GW- It's better than a sewer plant.

KS- On a sunny summer afternoon Wright and fourteen students from Bowling Green State University enter the estuary by canoe, paddling between clumps of blue vervain, sedge, and Fragmites giant reed grass, a foreign invader that has replaced native cattails in many Midwestern wetlands. Education is an everyday occurrence at Old Woman Creek and this day is no exception. But this no Darwinian paradise, where only the strongest survive. Other pressures besides natural selection are at work here, shaping the fate of individuals and sometimes whole populations.

Wright has been at Old Woman Creek since it opened in 1980. He worries what will happen to the estuary as increasing development puts new stresses on the fragile ecosystem. But he says that's one of the reasons why Old Woman Creek exists. He admits that even the estuary's demise would give scientists and researchers important information about why such natural systems are essential to environmental - and human - health.

This year a new source of federal funding for studying, protecting, and restoring natural resources may become available to help fund projects like Old Woman Creek. The Conservation and Restoration Act, or CARA, now awaiting Senate approval would set aside nearly 3 billion dollars annually in federal income from offshore drilling. It could be used for a variety of conservation projects - including coastal stewardship - in all 50 states. Mike Colvin, who heads the Ohio Department of Natural Resources¹ Division of Coastal Management, says the wilderness that is Old Woman Creek will continue to provide an essential knowledge base for generations to come.

MC- Old Woman Creek has tremendous value to extrapolate research into planning and decision-making elsewhere. We are putting together so much information about the characteristics of Old Woman Creek and its watershed. That can be helpful to watershed management planning in other places.

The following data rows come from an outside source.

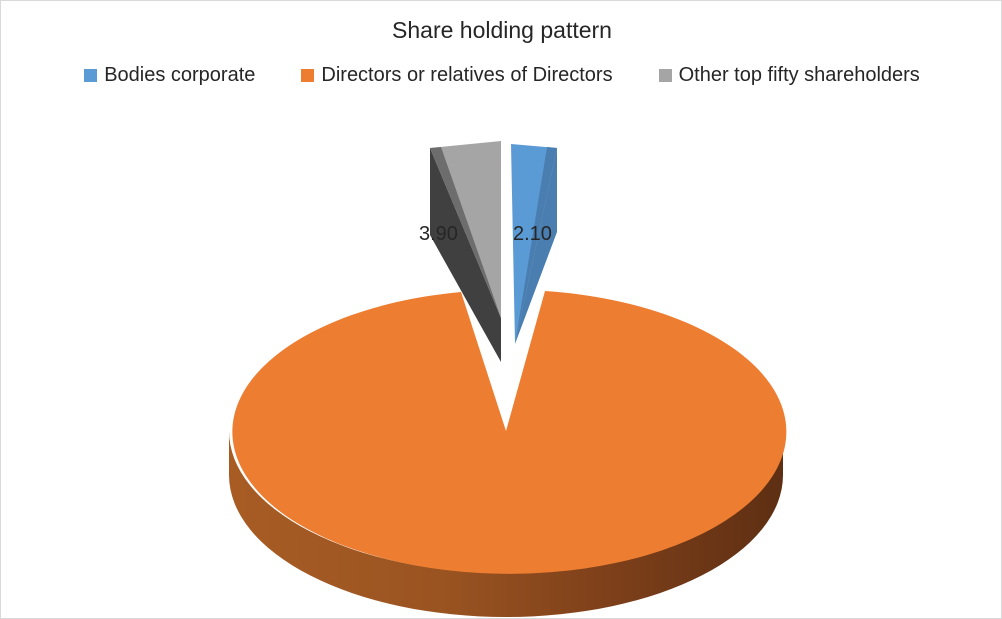 This screenshot has height=619, width=1002. I want to click on legend-item-directors: Directors or relatives of Directors, so click(457, 75).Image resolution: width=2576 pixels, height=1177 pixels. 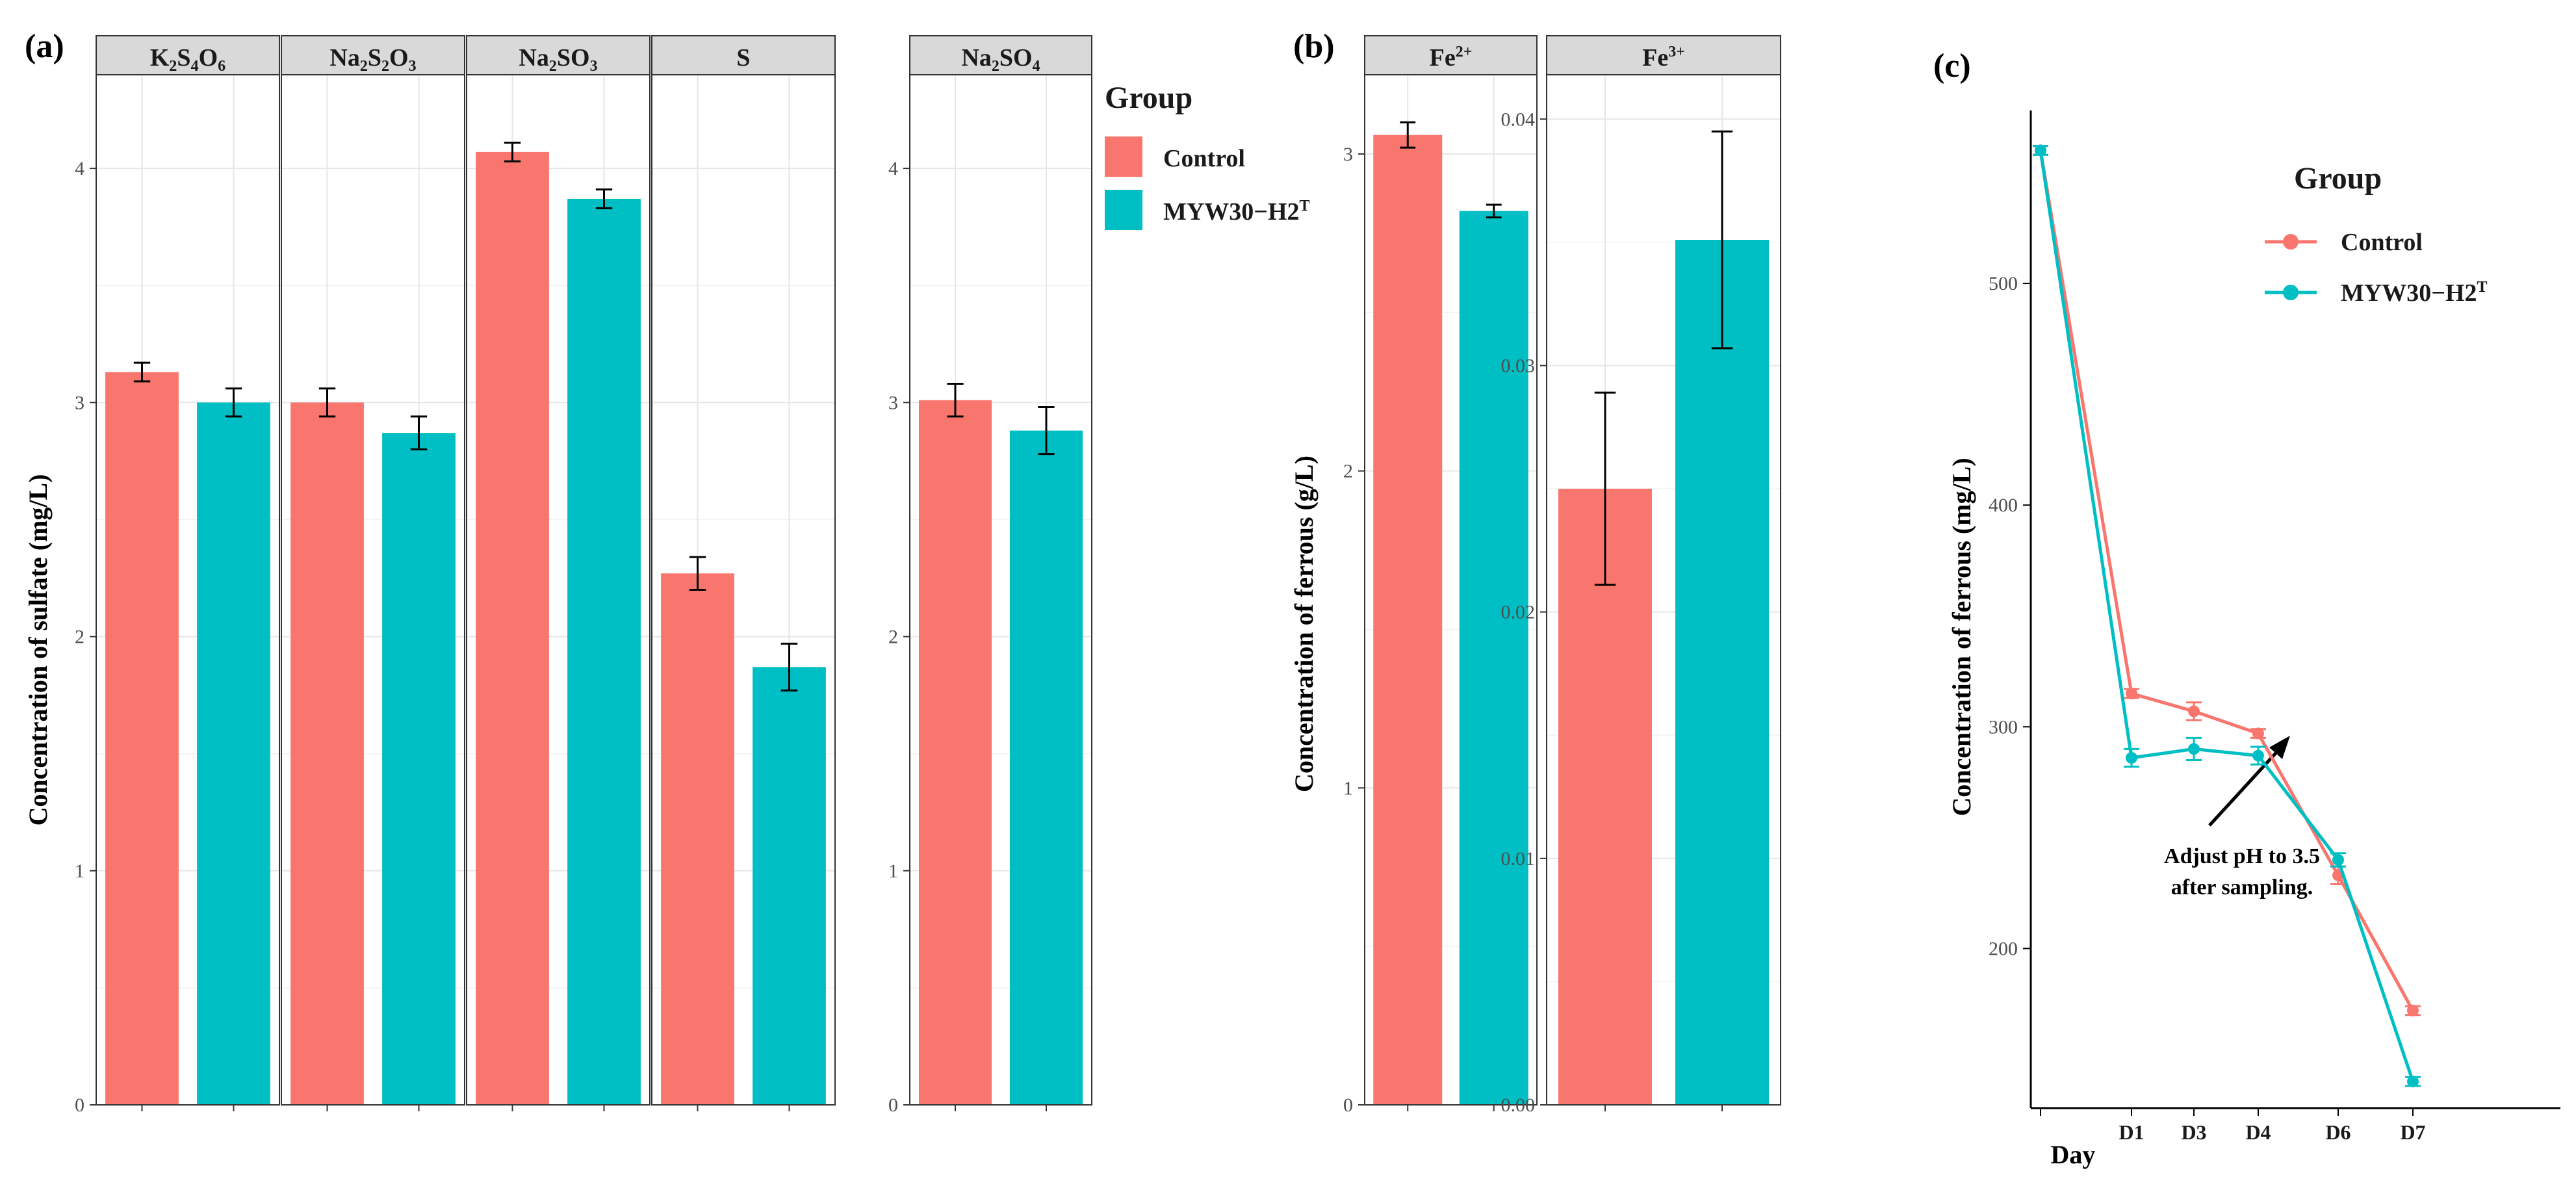 I want to click on panel-a-na2so4-bar-treatment, so click(x=1046, y=768).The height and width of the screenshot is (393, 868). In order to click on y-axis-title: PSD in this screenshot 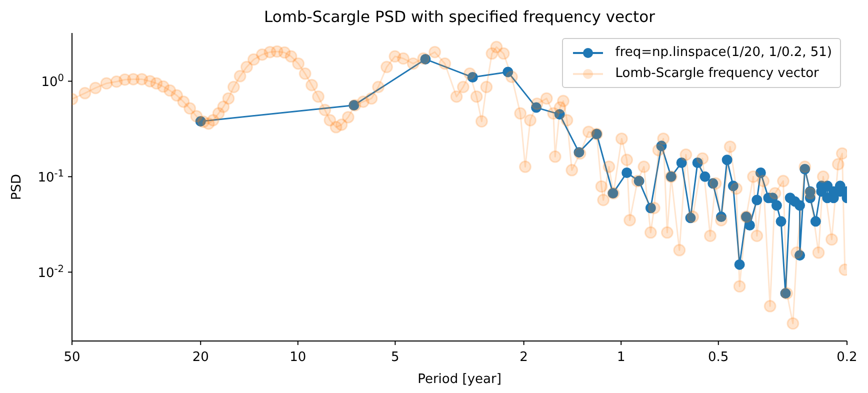, I will do `click(18, 187)`.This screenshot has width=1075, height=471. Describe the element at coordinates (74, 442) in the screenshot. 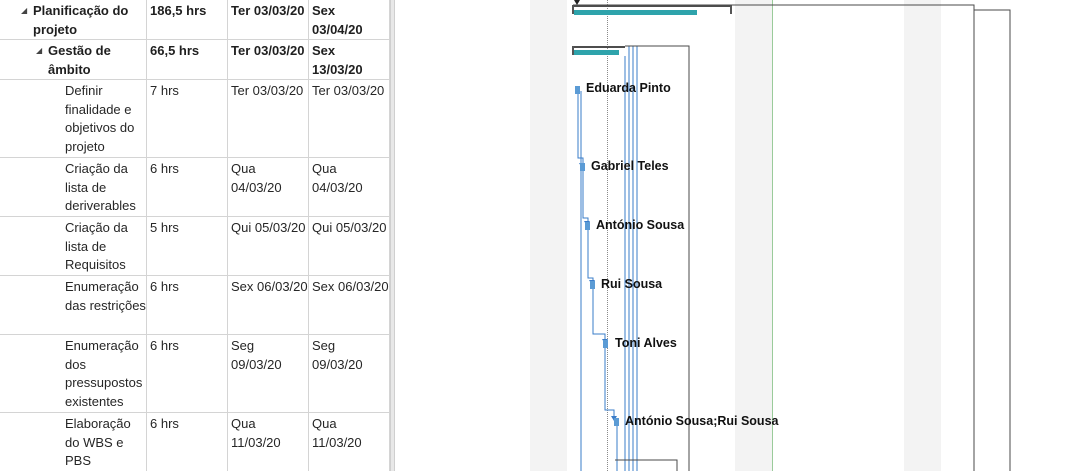

I see `task-name: Elaboração do WBS e PBS` at that location.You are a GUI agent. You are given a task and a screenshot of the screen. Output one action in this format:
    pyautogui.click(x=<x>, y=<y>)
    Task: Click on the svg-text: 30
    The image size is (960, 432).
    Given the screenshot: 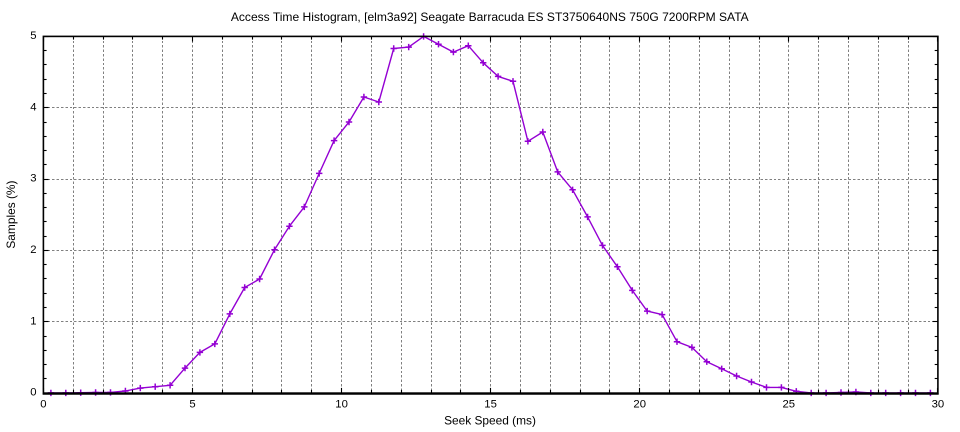 What is the action you would take?
    pyautogui.click(x=938, y=404)
    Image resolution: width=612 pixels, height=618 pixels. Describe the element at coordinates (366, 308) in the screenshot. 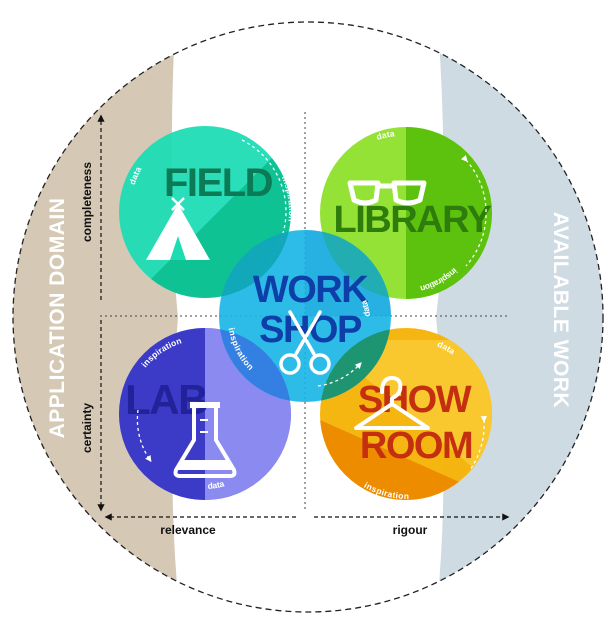

I see `workshop-data: data` at that location.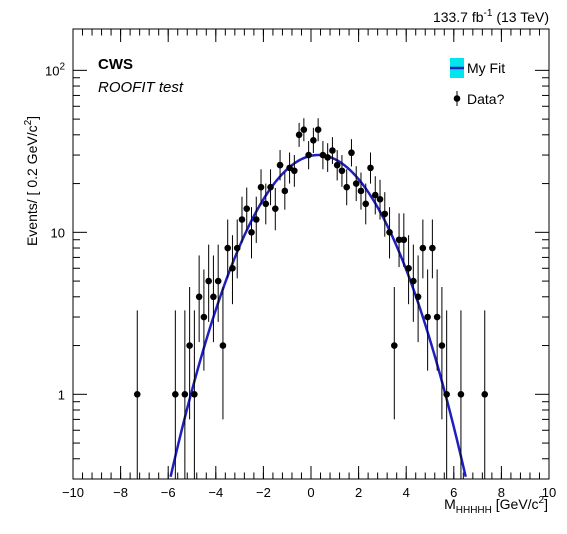 The image size is (567, 534). What do you see at coordinates (486, 99) in the screenshot?
I see `legend-data-label: Data?` at bounding box center [486, 99].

KS- If CARA passes, the new funding couldn't be more timely. Just last week, the Ohio Environmental Protection Agency released an 83-point plan to restore Lake Erie. Among others issues, the plan calls for new controls of agricultural and urban runoff, a prime focus of research at Old Woman Creek. And this week the International Joint Commission - which oversees protection of Great Lakes resources - released its ten-year report on the health of the Great Lakes. The IJC warns that, unless greater efforts are made on both sides of the U.S./Canadian border, 32 years of clean up in the Great Lakes could fail. At Old Woman Creek, I'm Karen Schaefer, 90.3 WCPN, 90.3 FM.